• **What needs to be done**:
Count how many lines in the following data hold the word "computer". Your answer is the number and nothing else.

[Dataset excerpts]
══════════
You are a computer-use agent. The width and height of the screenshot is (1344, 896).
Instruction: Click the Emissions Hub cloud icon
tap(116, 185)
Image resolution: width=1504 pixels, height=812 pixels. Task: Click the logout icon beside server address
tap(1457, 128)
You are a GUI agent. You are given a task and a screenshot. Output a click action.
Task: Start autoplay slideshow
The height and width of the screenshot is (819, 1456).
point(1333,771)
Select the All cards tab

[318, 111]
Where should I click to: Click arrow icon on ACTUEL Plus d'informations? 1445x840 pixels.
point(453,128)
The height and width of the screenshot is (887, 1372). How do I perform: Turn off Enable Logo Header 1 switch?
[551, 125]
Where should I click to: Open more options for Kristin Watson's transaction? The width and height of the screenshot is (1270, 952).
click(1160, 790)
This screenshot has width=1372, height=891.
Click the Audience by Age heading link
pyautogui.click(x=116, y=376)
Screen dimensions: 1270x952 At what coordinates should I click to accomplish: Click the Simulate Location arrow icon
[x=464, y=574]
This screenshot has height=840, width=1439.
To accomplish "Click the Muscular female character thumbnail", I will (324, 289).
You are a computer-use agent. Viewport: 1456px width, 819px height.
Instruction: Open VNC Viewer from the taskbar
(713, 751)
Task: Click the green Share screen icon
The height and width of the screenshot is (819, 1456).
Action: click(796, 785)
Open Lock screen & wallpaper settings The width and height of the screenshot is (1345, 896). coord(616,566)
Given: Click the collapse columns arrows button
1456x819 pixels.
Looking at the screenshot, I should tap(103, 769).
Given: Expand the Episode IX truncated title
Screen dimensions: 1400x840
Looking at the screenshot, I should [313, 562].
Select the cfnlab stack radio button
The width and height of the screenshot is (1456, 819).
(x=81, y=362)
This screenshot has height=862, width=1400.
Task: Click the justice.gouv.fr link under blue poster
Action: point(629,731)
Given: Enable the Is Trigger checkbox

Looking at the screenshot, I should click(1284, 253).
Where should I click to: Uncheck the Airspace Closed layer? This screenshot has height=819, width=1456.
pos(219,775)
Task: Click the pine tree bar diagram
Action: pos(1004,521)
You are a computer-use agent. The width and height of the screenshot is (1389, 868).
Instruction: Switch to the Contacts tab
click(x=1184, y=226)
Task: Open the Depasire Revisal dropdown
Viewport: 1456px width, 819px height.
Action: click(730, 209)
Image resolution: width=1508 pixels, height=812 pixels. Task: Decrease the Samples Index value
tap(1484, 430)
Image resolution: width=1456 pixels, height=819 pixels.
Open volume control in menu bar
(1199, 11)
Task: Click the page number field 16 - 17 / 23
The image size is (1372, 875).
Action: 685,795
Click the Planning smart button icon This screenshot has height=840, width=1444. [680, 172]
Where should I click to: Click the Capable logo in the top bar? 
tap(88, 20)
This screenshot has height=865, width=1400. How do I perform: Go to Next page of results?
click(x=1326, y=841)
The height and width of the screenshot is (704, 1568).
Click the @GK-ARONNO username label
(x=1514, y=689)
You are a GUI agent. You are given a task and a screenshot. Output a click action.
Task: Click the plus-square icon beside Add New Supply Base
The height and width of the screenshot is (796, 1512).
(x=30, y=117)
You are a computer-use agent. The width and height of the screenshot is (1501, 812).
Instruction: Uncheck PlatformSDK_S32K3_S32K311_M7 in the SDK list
══════════
• **Your solution**:
4